The State Department has said it is "Committed to supporting those who have helped U.S. military and other government personnel perform their duties, often at great personal risk to themselves and their families." Which means, as it usually does, the problem requires resources — more people processing visas and accelerating the background checks on applicants and their families.
Those resources are not being applied. Michele Keleman reports for NPR:
The U.S. Embassy in Kabul says it is suffering from a major COVID-19 outbreak that has largely confined staff to their quarters and is disrupting many of its operations. Earlier this week, the embassy announced that it was suspending in-person visa interviews for Afghans who had worked for the U.S. military.
In a note sent to staff, seen by NPR, the embassy says 114 people "have COVID and are in isolation; one has died, and several have been medevaced." The note goes on to say that military hospital ICU resources are at full capacity and that the embassy has been forced to "create temporary, on-compound COVID-19 wards to care for oxygen-dependent patients." Most of the cases involve individuals who are unvaccinated or not fully vaccinated.

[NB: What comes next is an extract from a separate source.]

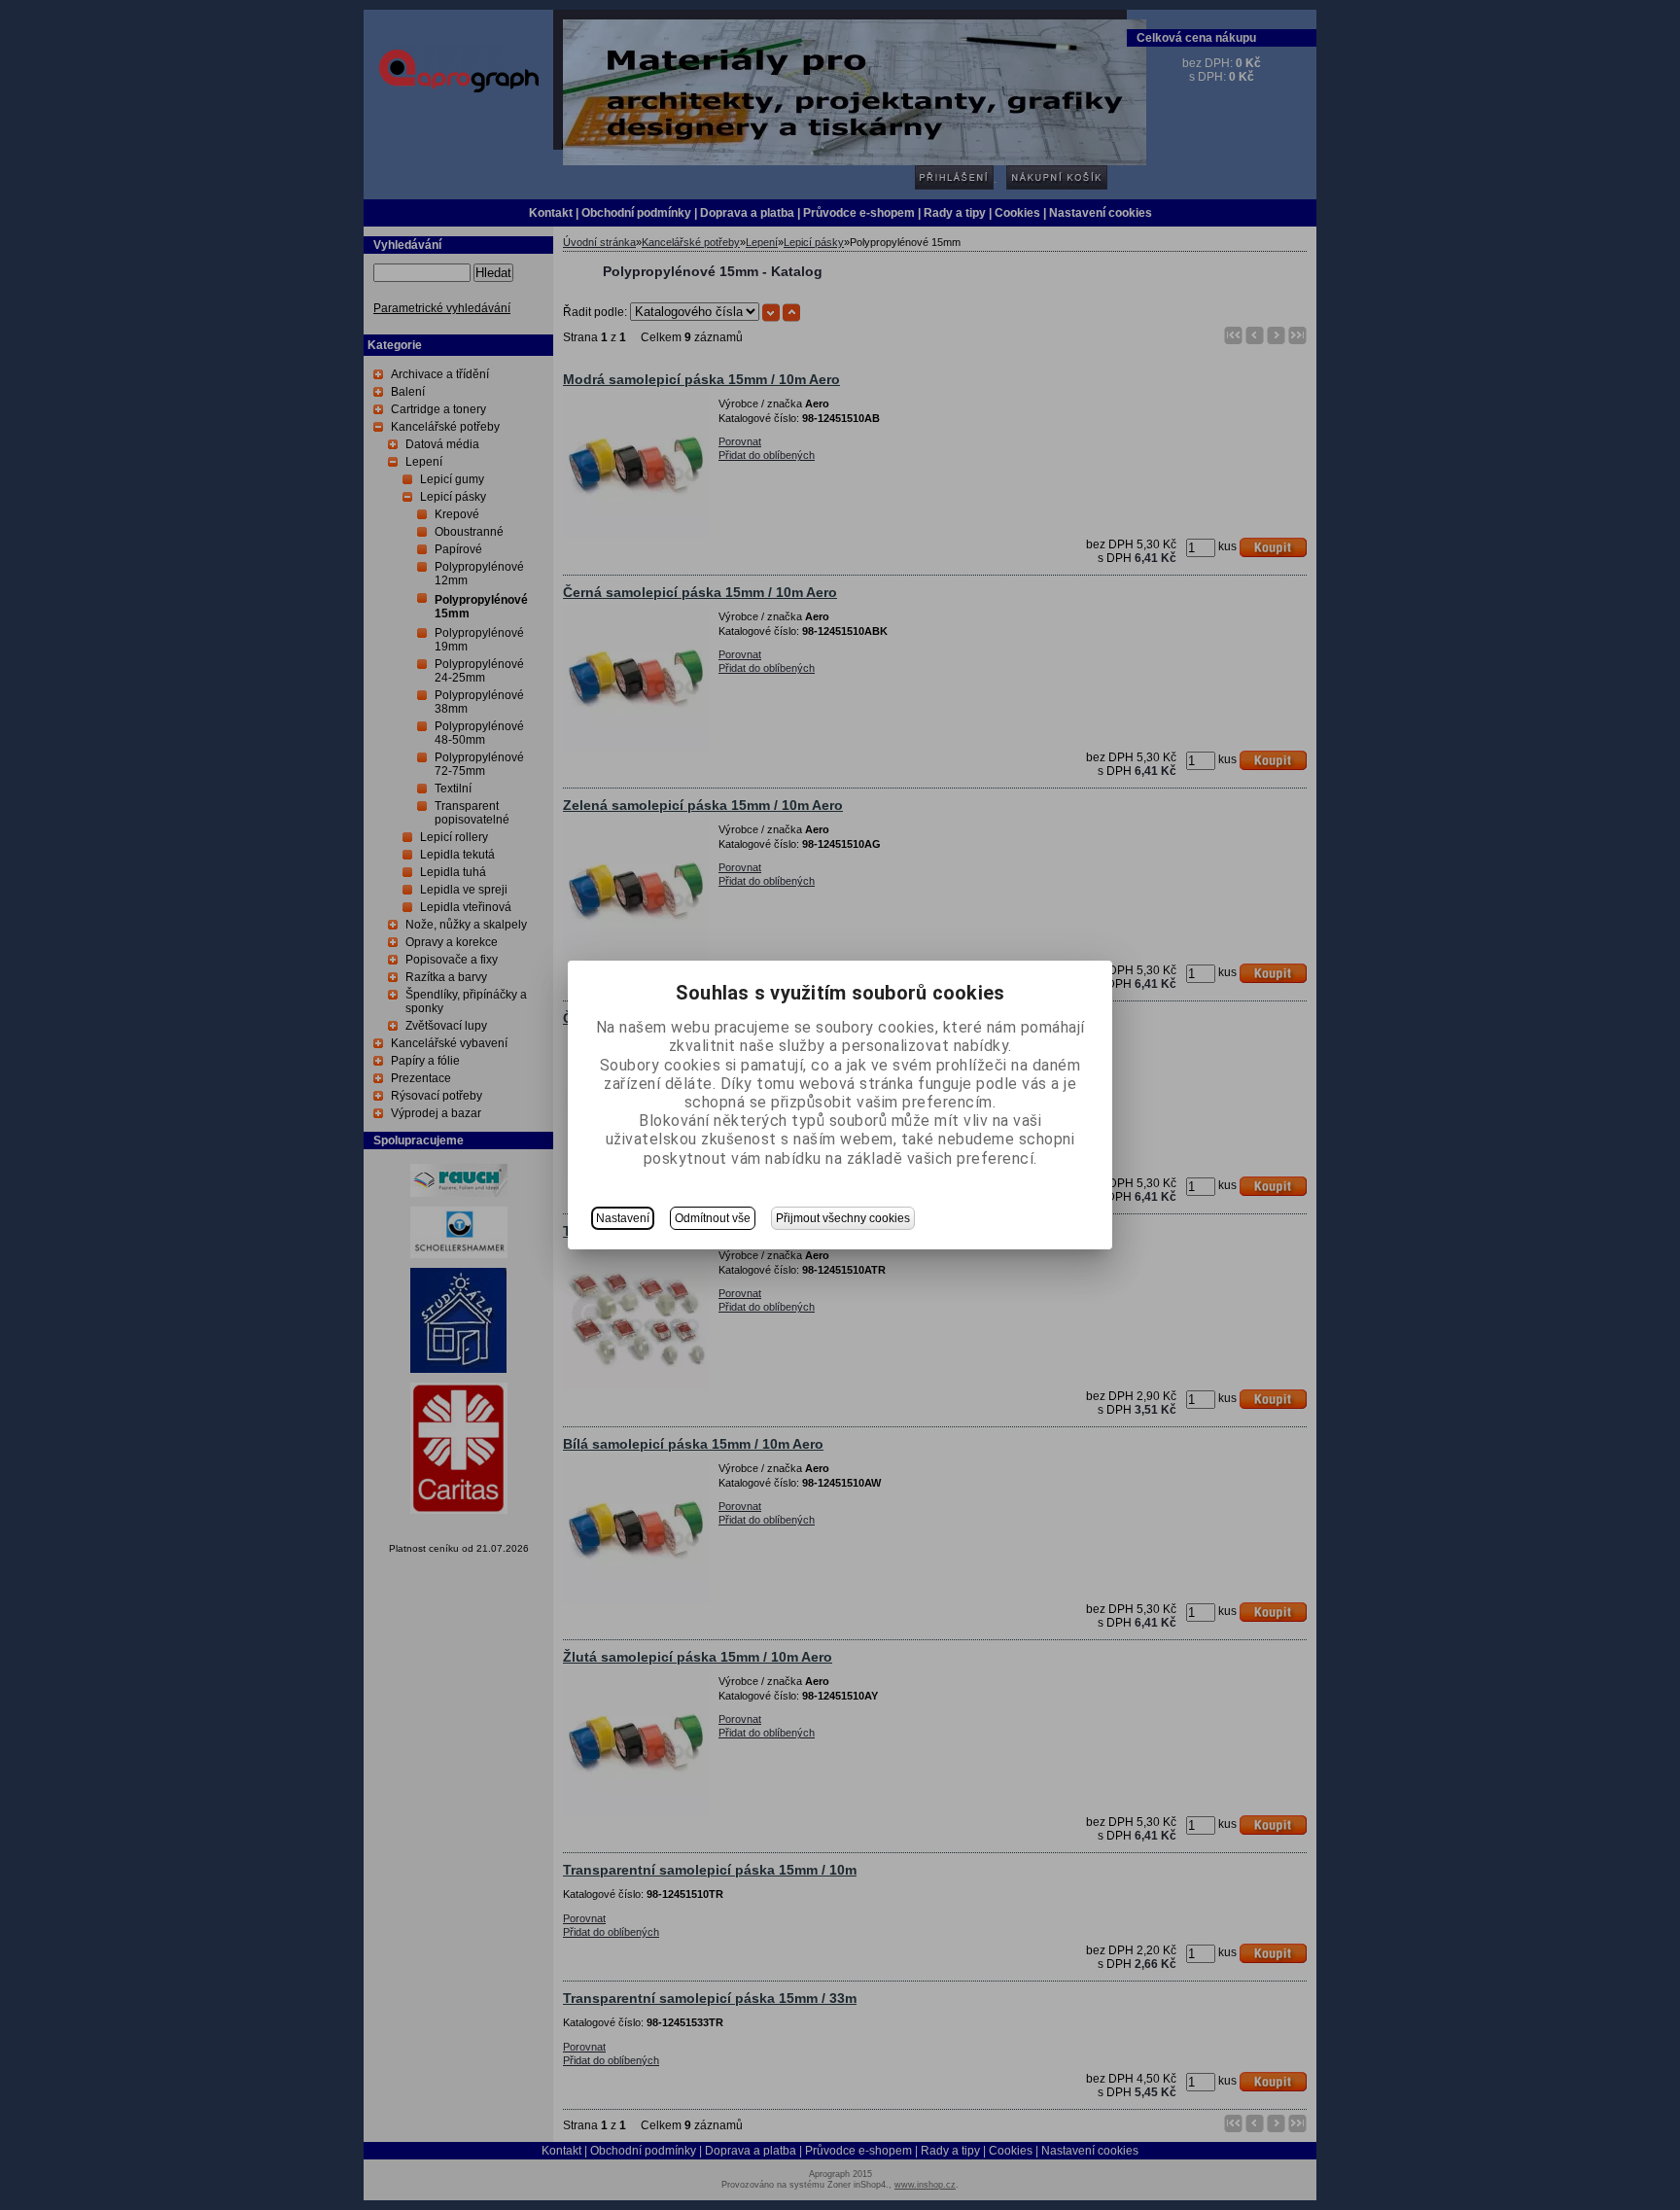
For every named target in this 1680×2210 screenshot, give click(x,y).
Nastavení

U.S. embassy in Kabul celebrated U.S. Independence Day in 2009.
U.S. government photo, CC BY-ND 2.0.
A friend notes:
We apprehend 180,000 illegals crossing the Southern border each month, coddle them and allow many to stay, in addition to the tens of thousands of monthly getaways. Yet we can't more quickly vet and save the Afghan translators who helped us over the past 20 years. It's disgraceful.
It is a moral stain on America and on the Biden administration. It is also a crippling signal to future potential friends overseas that trusting Uncle Sam is a bad bet.